__Exercise tasks__
1 - Write out, word for word, the section of the article on the cost of the Paris attacks that begins with the words "LONDON (REUTERS) - The" and ends with "stage their attacks.".
2 - Extend the article on the cost of the Paris attacks with the paragraphs that would come after its last sentence.

Militants may have spent as little as $10,000 on Paris attacks

Mourners gather in front of "Le carillon" restaurant on Nov 16, 2015. AFP

LONDON (REUTERS) - The militants who killed 130 people in Paris, triggering waves of air strikes on Syria and security alerts around the world, may have spent as little as around 7,000 euros ($10,000) to stage their attacks.

World leaders scrambled to crack down on terrorist financing after the Nov 13 assaults, which have been claimed by Islamic State in retaliation for strikes on Iraq and Syria.

Within days, France and Belgium announced €1 billion worth of additional security measures.

In contrast, the attacks themselves, requiring little more than Kalashnikovs and ammunition, homemade suicide belts and rental cars and apartments, were a reminder of how little it takes to kill indiscriminately and sow fear and confusion.

The Sept 11 attacks on Washington and New York cost between US$400,000 and US$500,000, according to the independent 9/11 Commission, a sum that covered pilot training for the hijackers, flights and living expenses over an extended period of training and preparation.

__Provided material__
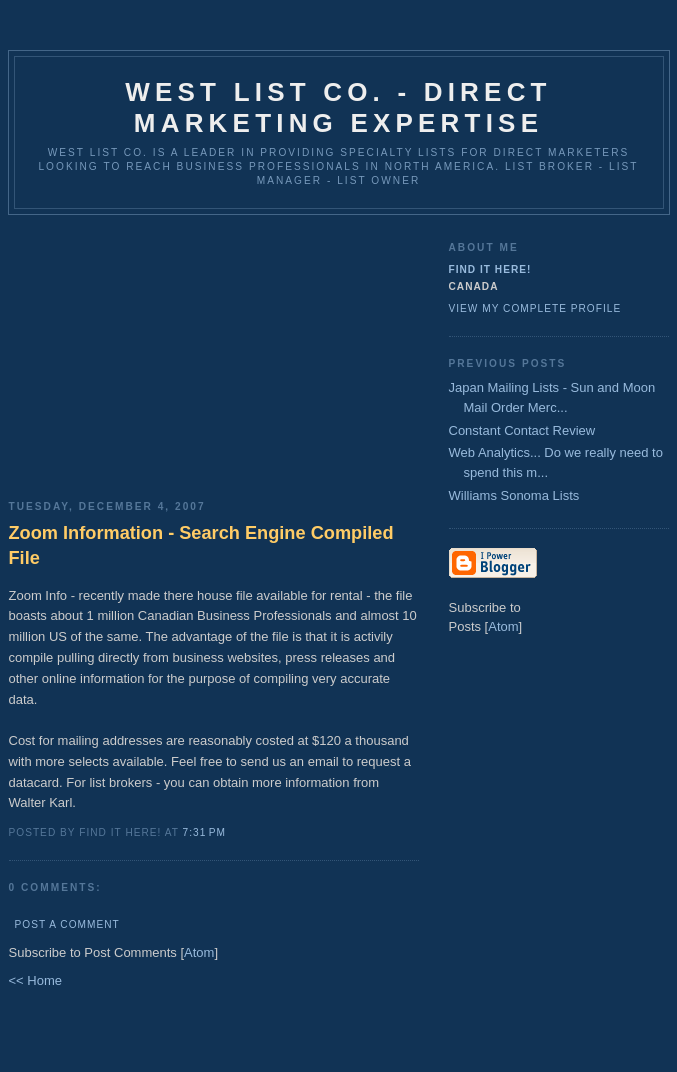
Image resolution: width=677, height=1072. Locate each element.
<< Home (35, 980)
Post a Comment (67, 924)
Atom (199, 952)
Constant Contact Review (522, 430)
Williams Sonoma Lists (514, 495)
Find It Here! (490, 269)
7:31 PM (204, 832)
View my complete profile (535, 308)
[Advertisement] (214, 350)
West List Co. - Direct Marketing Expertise (338, 107)
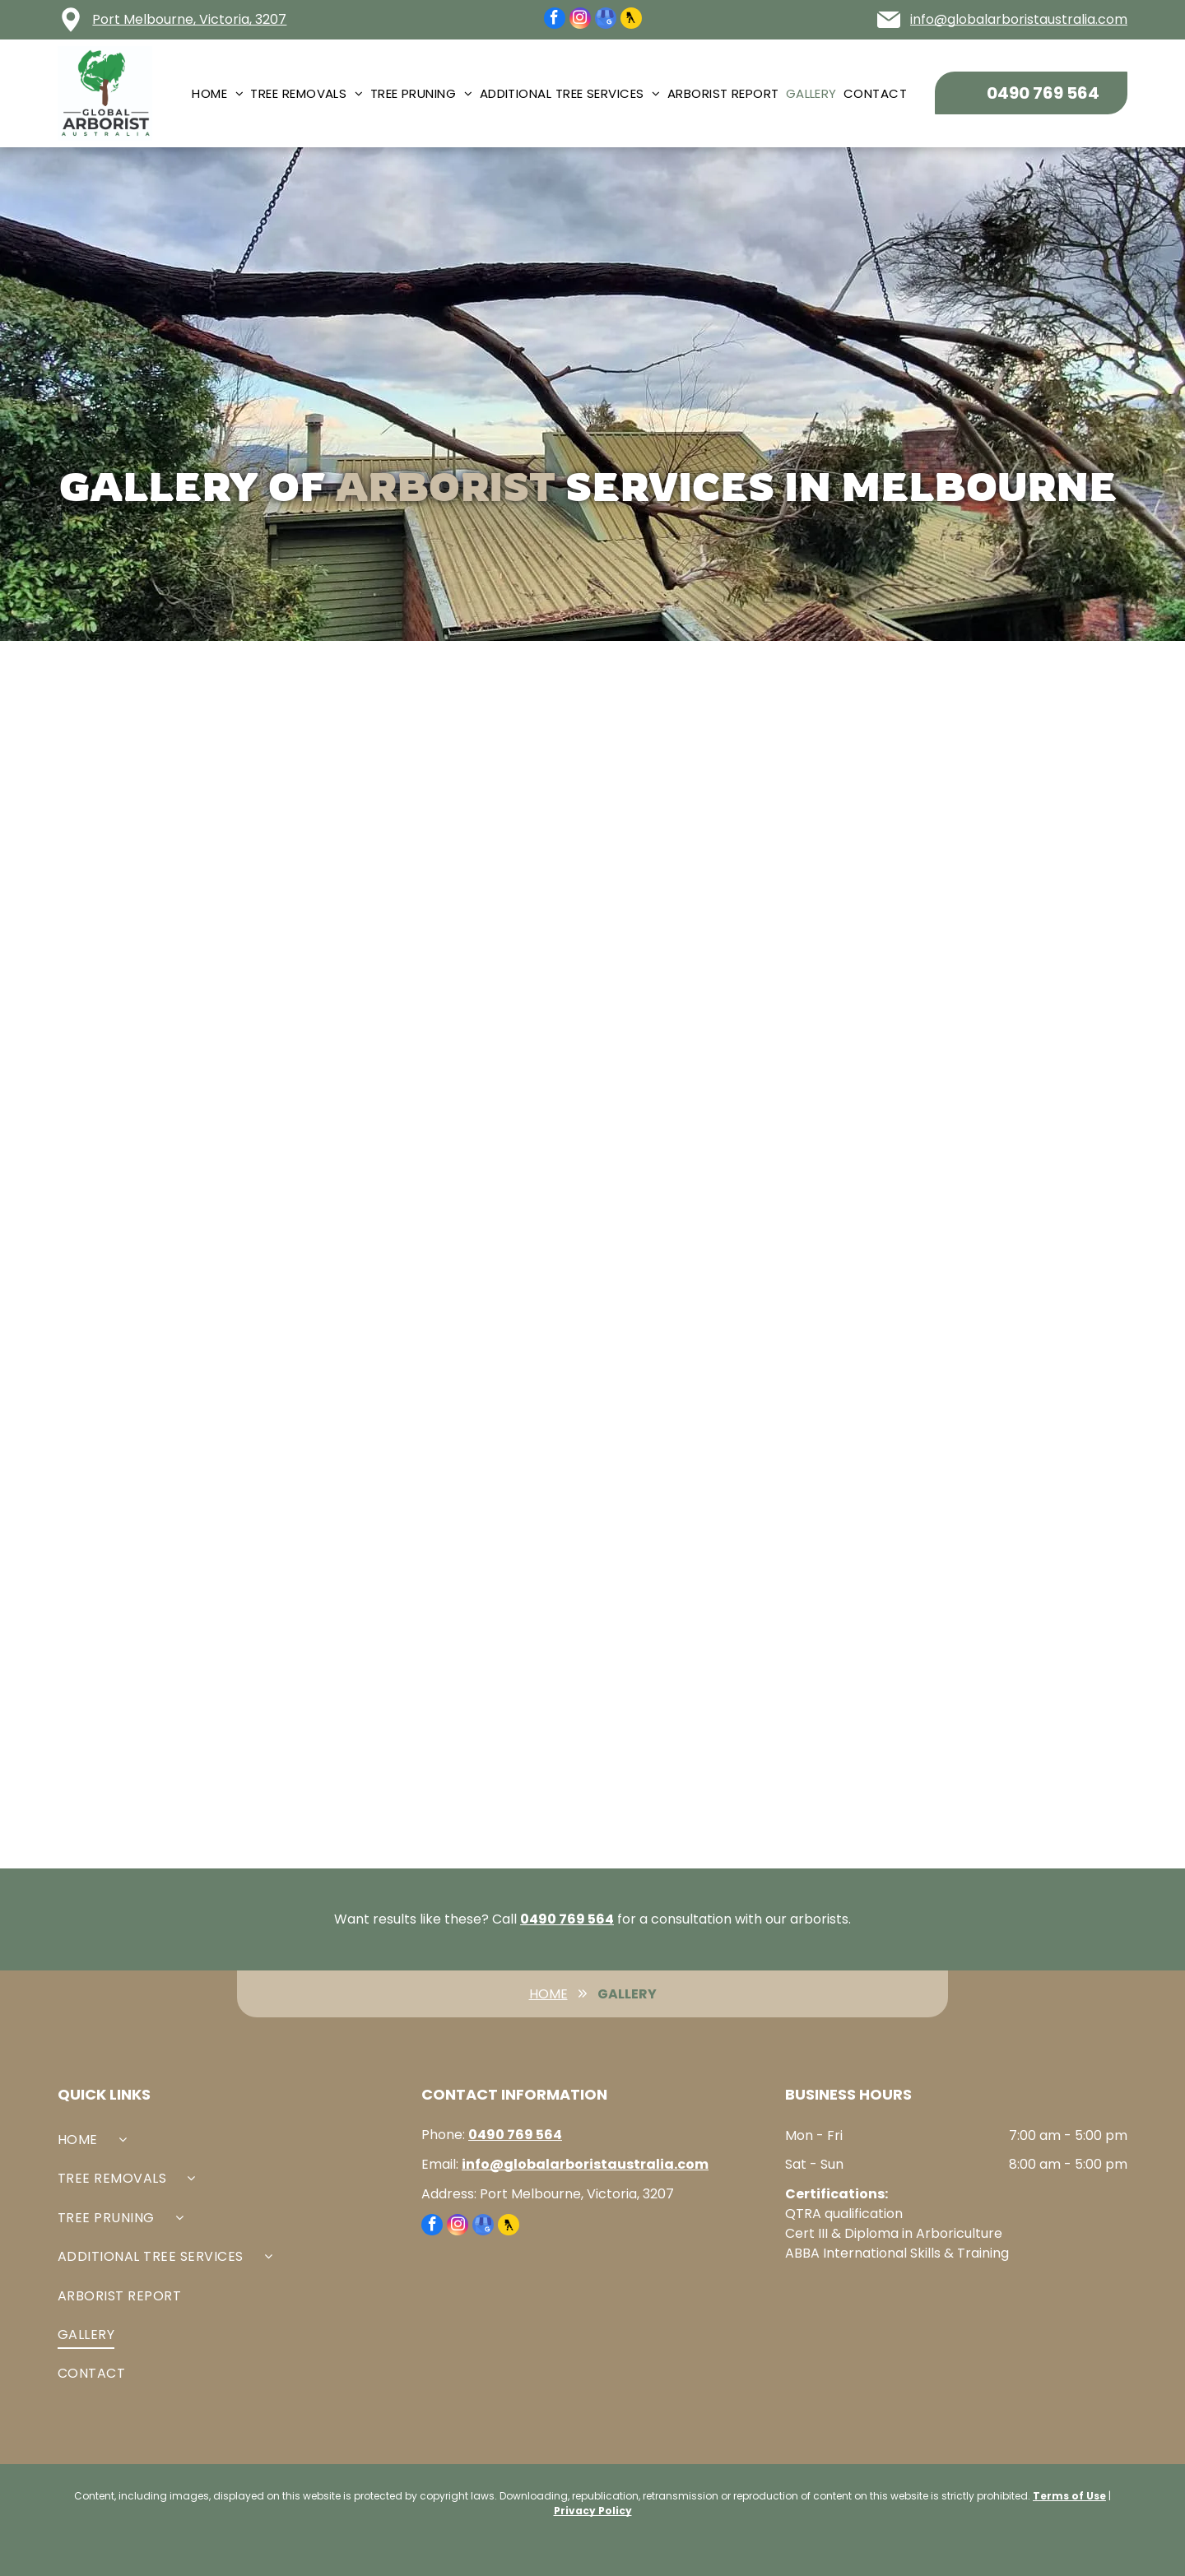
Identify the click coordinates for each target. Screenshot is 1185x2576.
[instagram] (580, 20)
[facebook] (554, 20)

__Answer set__
1 -
LONDON (REUTERS) - The militants who killed 130 people in Paris, triggering waves of air strikes on Syria and security alerts around the world, may have spent as little as around 7,000 euros ($10,000) to stage their attacks.

2 -
A Reuters calculation has estimated the Paris attacks - which killed mainly young people enjoying a Friday evening out at bars, restaurants, the Stade de France sports stadium and the Bataclan concert venue - could have cost less around 2 per cent of that.

The most sophisticated part of the attack, making the suicide vests, would have used some of the cheapest materials. Security sources said it would have fallen to an experienced bomb-maker who was likely not to have been one of the actual attackers.

All seven dead assailants in Paris were wearing and used suicide belts, with identical TATP detonation compound, a battery and a blow-up button, French police said.

TATP - or "Mother of Satan" as it is known in security circles - can be made from basic household products and was used in the attacks on London in July 2005 and by "shoe-bomber" Richard Reid who tried to blow up an airliner in December 2001, for example.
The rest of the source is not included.